#### SOURCE MATERIAL
%%
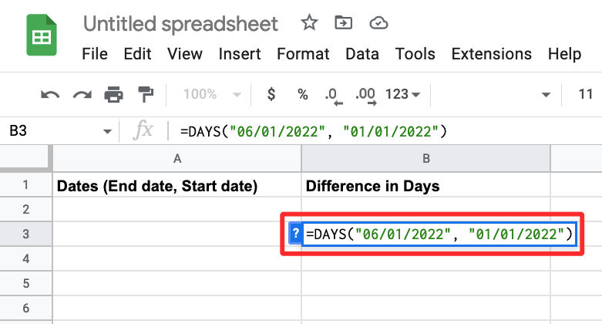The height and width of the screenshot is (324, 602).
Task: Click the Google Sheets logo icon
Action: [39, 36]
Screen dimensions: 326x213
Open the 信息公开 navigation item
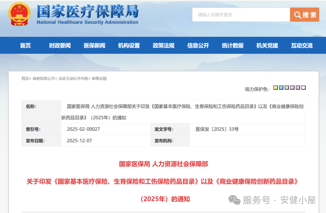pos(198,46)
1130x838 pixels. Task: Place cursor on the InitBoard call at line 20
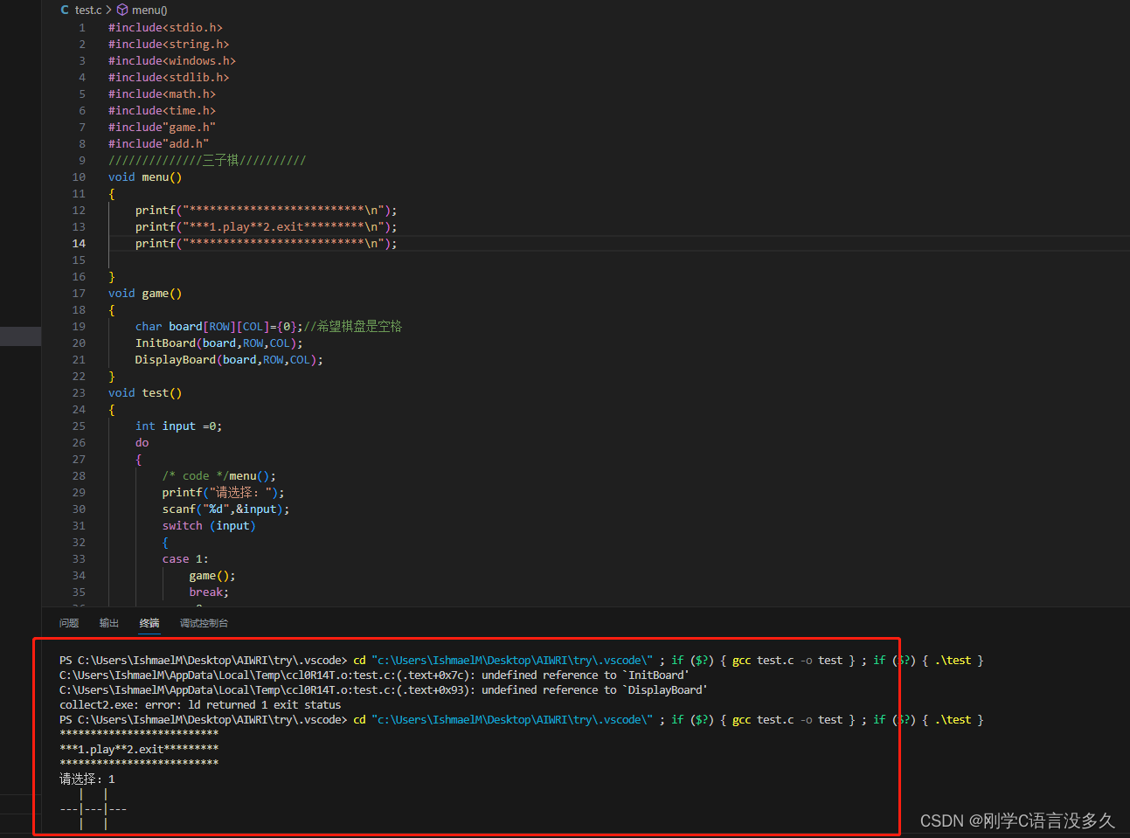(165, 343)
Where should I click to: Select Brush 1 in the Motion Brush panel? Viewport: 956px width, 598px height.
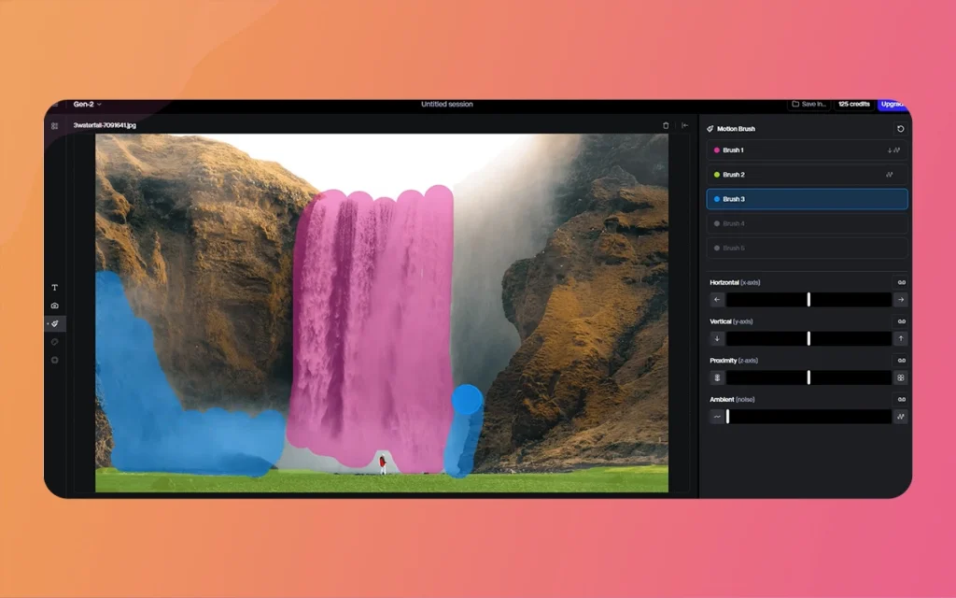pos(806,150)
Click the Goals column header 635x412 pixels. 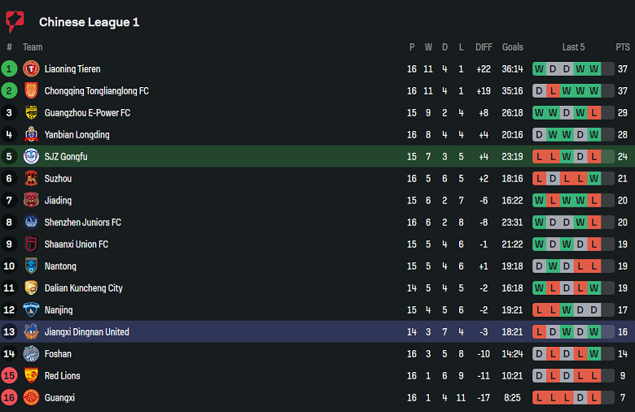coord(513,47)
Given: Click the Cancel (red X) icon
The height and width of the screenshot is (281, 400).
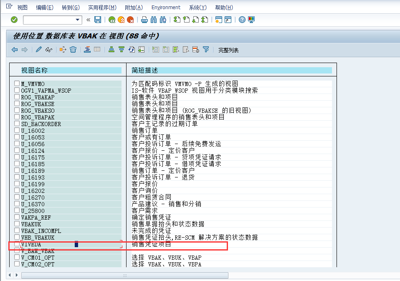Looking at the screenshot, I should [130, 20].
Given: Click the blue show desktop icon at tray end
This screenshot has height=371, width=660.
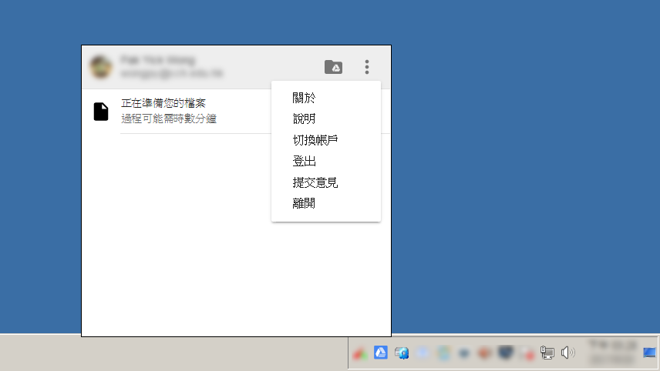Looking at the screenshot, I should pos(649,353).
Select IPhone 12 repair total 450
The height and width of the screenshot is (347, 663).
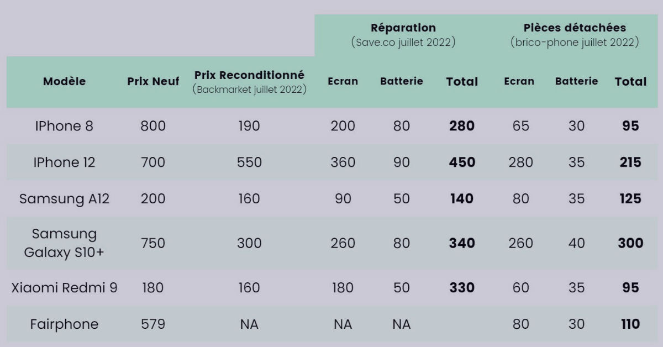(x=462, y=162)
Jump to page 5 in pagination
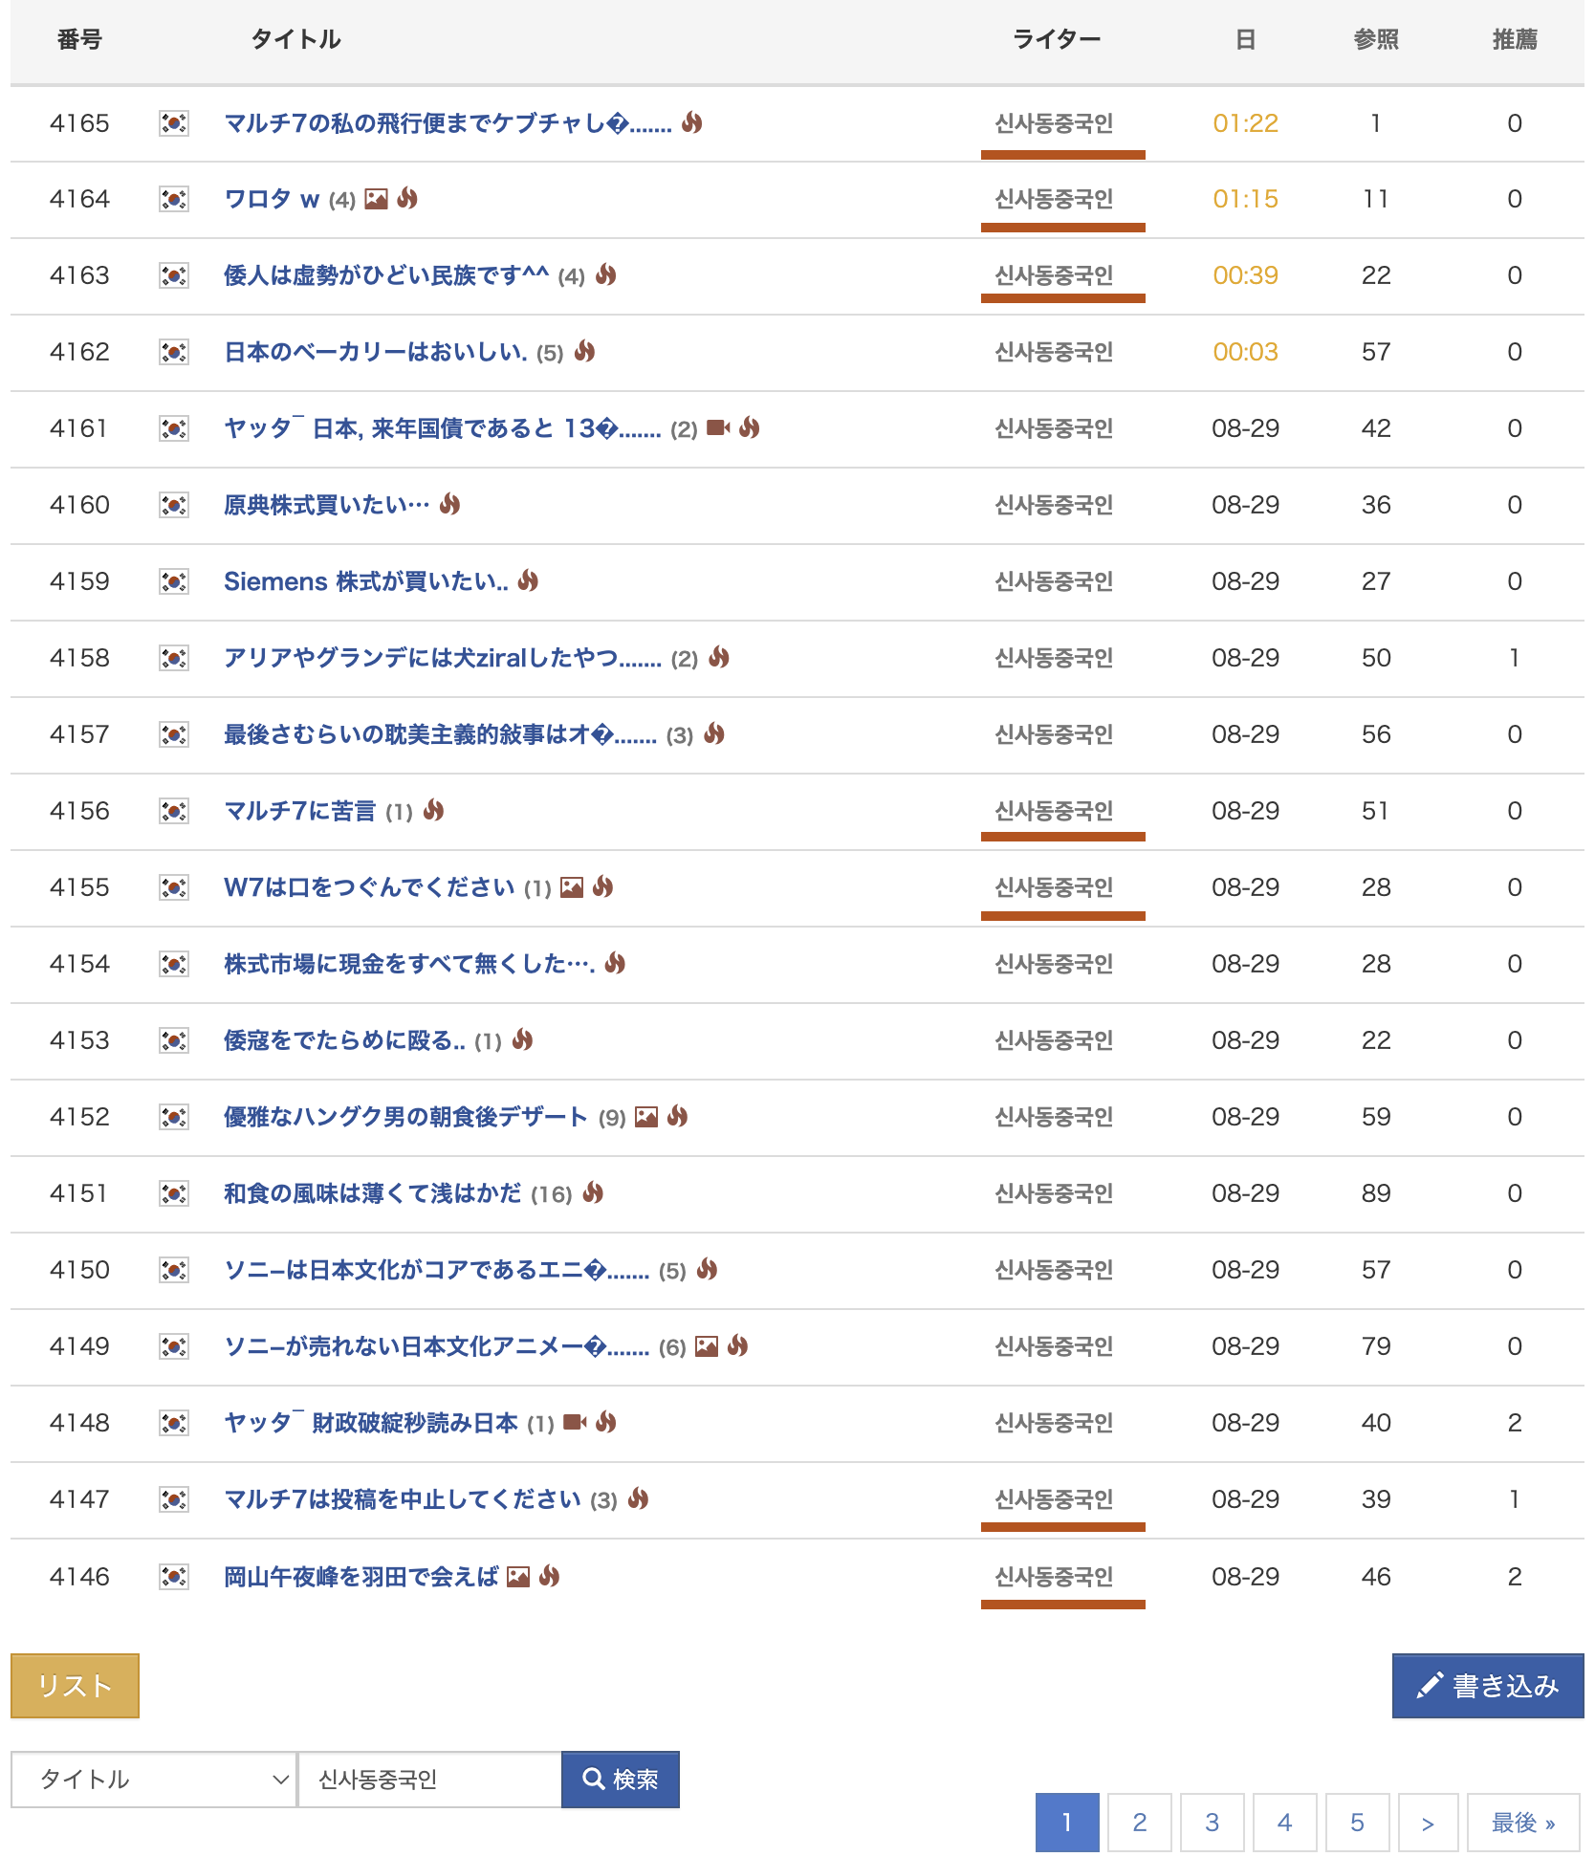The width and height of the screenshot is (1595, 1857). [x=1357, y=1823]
%%
#### EXERCISE AIM
Please repeat exactly the lines from the one containing "Select IPhone 12 repair total 450" through the last line of the records, both included, and leave out the pictures.

#### RESPONSE BELOW
Select IPhone 12 repair total 450
The height and width of the screenshot is (347, 663).
(x=462, y=162)
Jump to page 5 in pagination
The width and height of the screenshot is (1595, 1857). [x=1357, y=1823]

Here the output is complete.